Louts Ruin Goose Hunting For Responsible Sportsmen

Fenton Roskelley The Spokesman-

Goose hunters can hunt every day this week, the final week of a long 1996-97 season during which snowstorms, ice storms, thawing and freezing dominated movement of the big birds.

You’d think goose hunters would be happy. Instead, many, mostly those who have to depend on the goodwill of property owners, are frustrated, partly because they encountered disillusioned and somewhat hostile landowners and because they saw geese in fields where it would have been impossible to hide.

Several landowners are fed up with irresponsible hunters and won’t permit any hunters on their property. A few landowners post their lands with the Fish and Wildlife Department’s “Hunting Only by Written Permission” signs and then permit only family members and friends to hunt.

But loutish hunters are more responsible for the frustrating “No Trespassing” signs that discourage conscientious hunters. For example, last week one of my friends and a visitor from the coast drove the back roads of Lincoln and Adams counties looking for geese that may have returned following the big thaw. They saw thousands of geese, but they never set out decoys.

The men, responsible hunters, spotted geese on land where they could have set out decoys and created makeshift blinds. The property owners, though not happy to see hundreds of geese chewing on their winter wheat, wouldn’t give the men permission to hunt.
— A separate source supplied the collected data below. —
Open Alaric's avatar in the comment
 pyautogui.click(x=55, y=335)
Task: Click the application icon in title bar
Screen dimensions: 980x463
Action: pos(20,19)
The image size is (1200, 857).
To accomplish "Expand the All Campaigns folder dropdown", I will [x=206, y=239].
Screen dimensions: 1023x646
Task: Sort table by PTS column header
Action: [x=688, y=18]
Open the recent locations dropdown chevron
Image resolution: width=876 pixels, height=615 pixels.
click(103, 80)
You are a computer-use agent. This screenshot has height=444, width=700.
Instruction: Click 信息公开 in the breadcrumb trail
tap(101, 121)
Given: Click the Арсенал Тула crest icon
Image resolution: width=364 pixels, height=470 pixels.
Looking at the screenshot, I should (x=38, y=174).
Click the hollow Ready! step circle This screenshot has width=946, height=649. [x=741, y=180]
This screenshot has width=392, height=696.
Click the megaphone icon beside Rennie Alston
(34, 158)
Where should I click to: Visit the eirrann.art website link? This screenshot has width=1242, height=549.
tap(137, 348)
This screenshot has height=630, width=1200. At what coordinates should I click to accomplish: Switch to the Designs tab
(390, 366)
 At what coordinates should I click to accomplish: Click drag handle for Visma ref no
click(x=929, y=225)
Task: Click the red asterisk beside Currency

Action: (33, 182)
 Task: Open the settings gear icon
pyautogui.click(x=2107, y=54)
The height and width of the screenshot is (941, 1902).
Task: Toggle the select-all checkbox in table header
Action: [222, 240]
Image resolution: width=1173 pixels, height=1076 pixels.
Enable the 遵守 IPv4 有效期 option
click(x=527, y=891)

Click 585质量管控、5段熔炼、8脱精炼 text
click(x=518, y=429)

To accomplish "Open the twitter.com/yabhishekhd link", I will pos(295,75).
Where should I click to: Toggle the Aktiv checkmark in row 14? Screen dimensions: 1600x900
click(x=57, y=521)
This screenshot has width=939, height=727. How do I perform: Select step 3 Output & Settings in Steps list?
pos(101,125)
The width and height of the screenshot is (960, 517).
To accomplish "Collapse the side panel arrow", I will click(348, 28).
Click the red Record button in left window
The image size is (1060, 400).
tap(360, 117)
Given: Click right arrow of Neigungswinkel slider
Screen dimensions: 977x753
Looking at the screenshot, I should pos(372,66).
One property owner said he had a bad experience with hunters last fall. He told my friends that he gave the hunters permission to dig pits in his field last fall with the understanding that the hunters would fill in the pits after they had hunted.

The hunters dug their pits, shot geese and left without filling in the pits.

After that incident and a couple of other bad experiences the landowner decided he wouldn’t allow any more hunting.

My friends found another place where there were thousands of big honkers. It would have been possible, they said, to have built a makeshift blind close enough to where the birds were feeding to have had chances at incoming birds.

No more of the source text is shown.